***** Record extracts
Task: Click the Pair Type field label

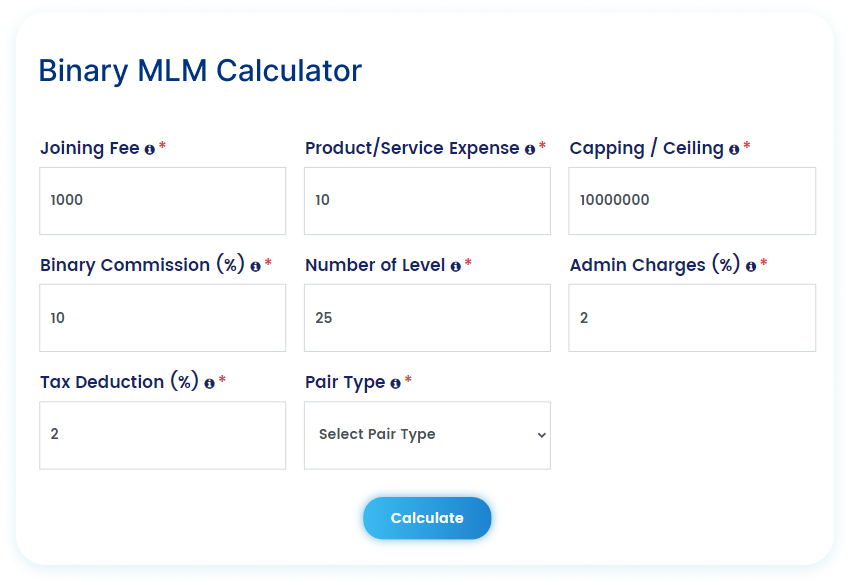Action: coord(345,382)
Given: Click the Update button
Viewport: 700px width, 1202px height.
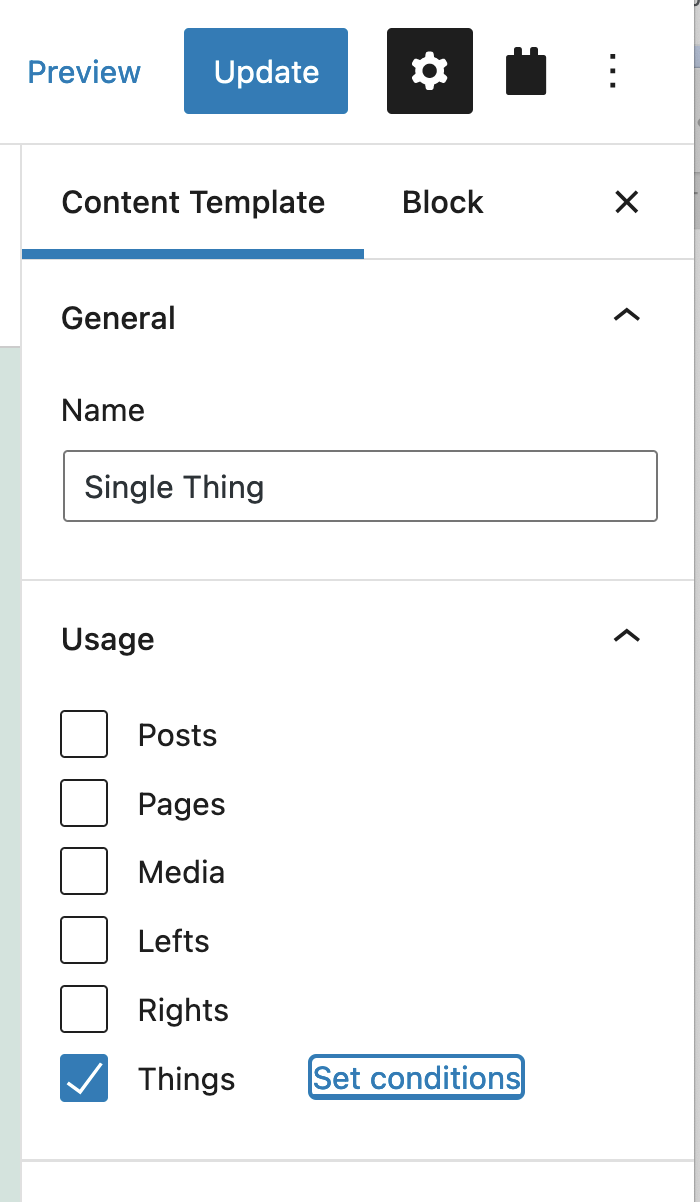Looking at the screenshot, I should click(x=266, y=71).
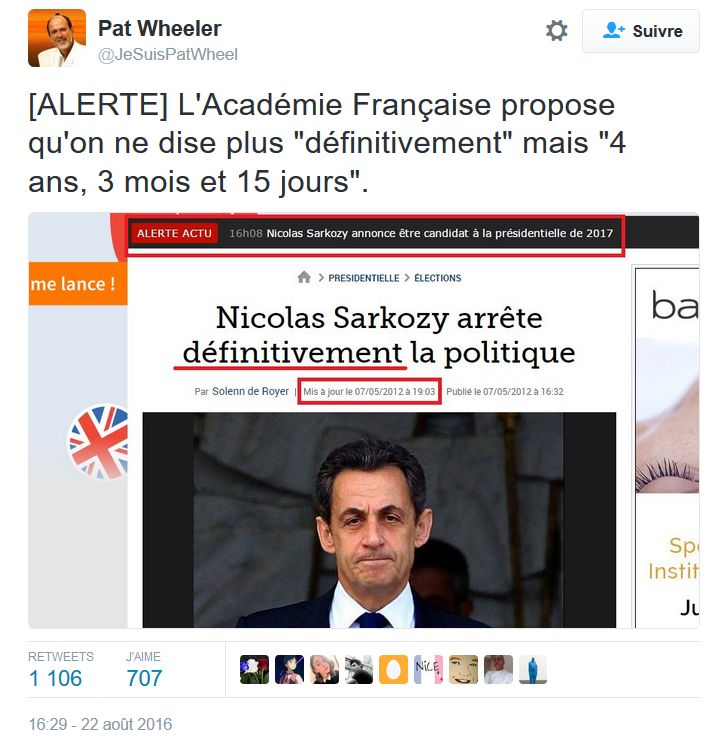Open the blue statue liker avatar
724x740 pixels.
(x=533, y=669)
**********
> [Task objective]
Copy the material exactly as written and leave every picture behind.

> [Solution to the problem]
Task: Click the Pair Type field label

Action: coord(345,382)
Given: Click the Update button
Viewport: 700px width, 1202px height.
Looking at the screenshot, I should click(x=266, y=71).
Open the blue statue liker avatar
724x740 pixels.
(x=533, y=669)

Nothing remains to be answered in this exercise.